Task objective — Working from the top of the listing below, retype each line through the line containing "Image resolution: width=768", both included, with no pictures.

Dataset —
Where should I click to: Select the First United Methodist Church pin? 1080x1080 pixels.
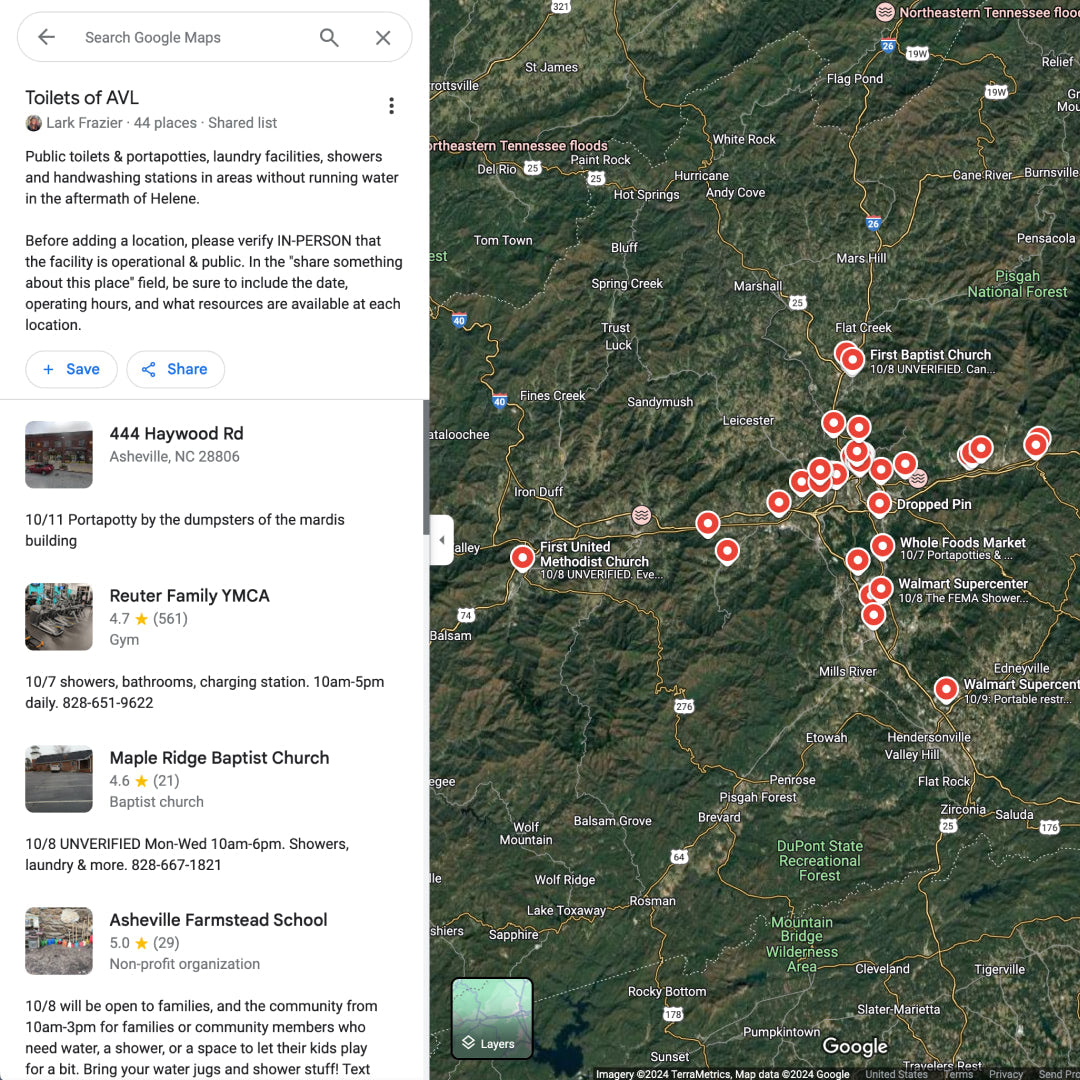(522, 557)
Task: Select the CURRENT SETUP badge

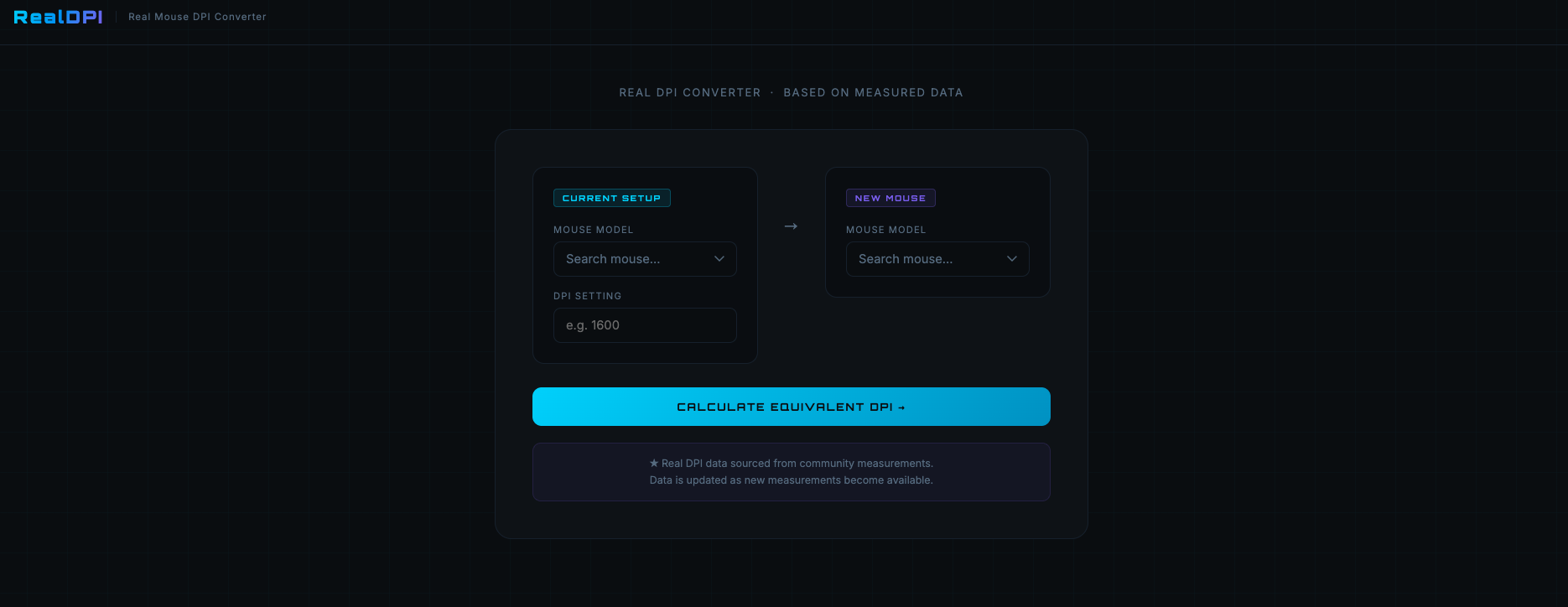Action: click(611, 198)
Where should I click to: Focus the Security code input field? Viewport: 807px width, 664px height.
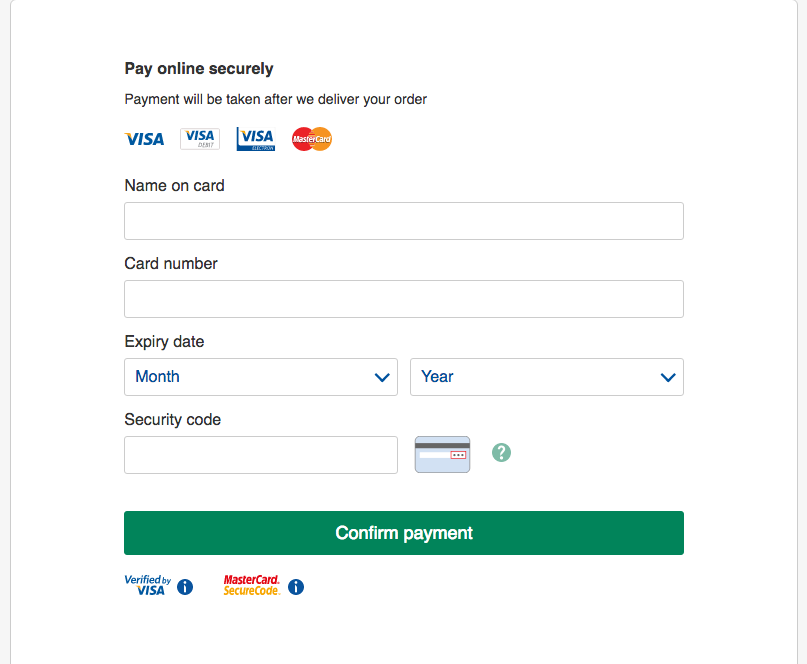click(261, 455)
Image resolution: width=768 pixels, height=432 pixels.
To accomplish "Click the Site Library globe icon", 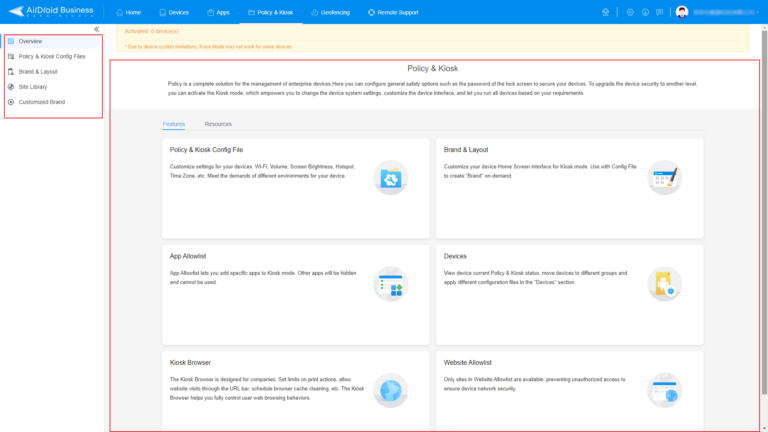I will (x=11, y=87).
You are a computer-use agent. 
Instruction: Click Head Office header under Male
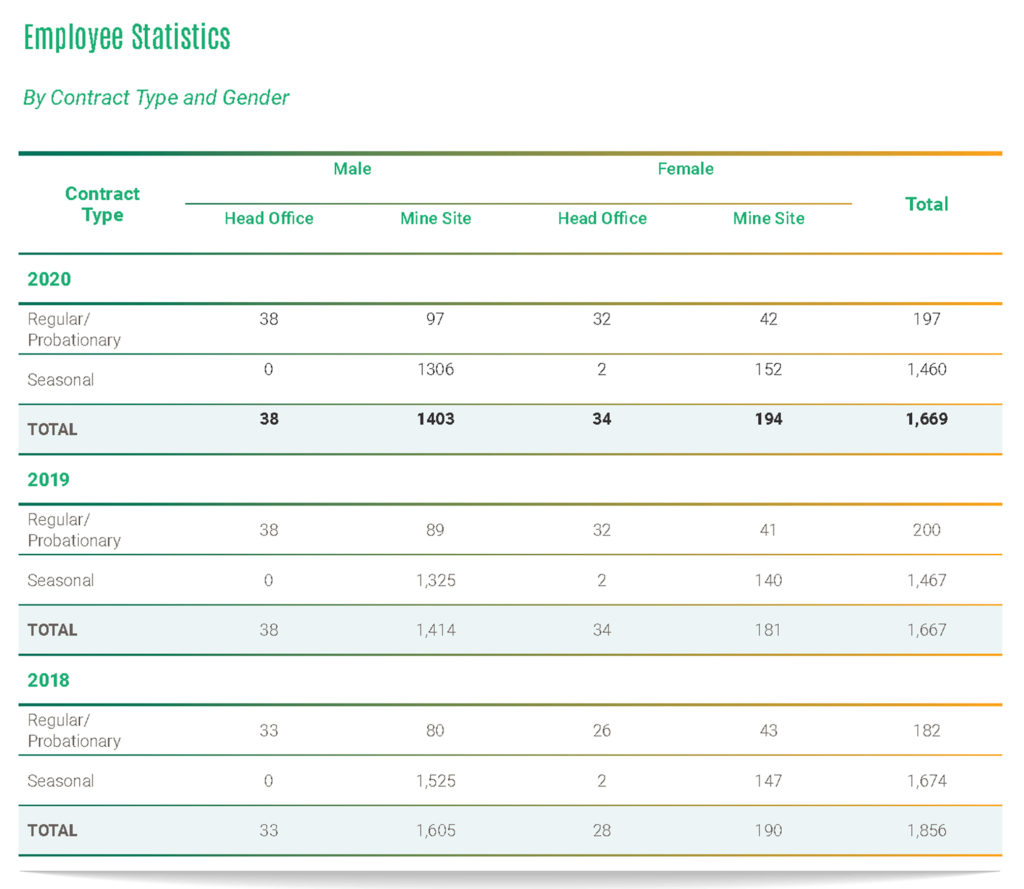[x=268, y=218]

Problem solution —
Where should I click to: Select the First United Methodist Church pin? 1080x1080 pixels.
(522, 557)
Task: Select the CURRENT SETUP badge

Action: click(611, 198)
Where should I click to: Focus the Security code input field? Viewport: 807px width, 664px height.
click(261, 455)
Image resolution: width=768 pixels, height=432 pixels.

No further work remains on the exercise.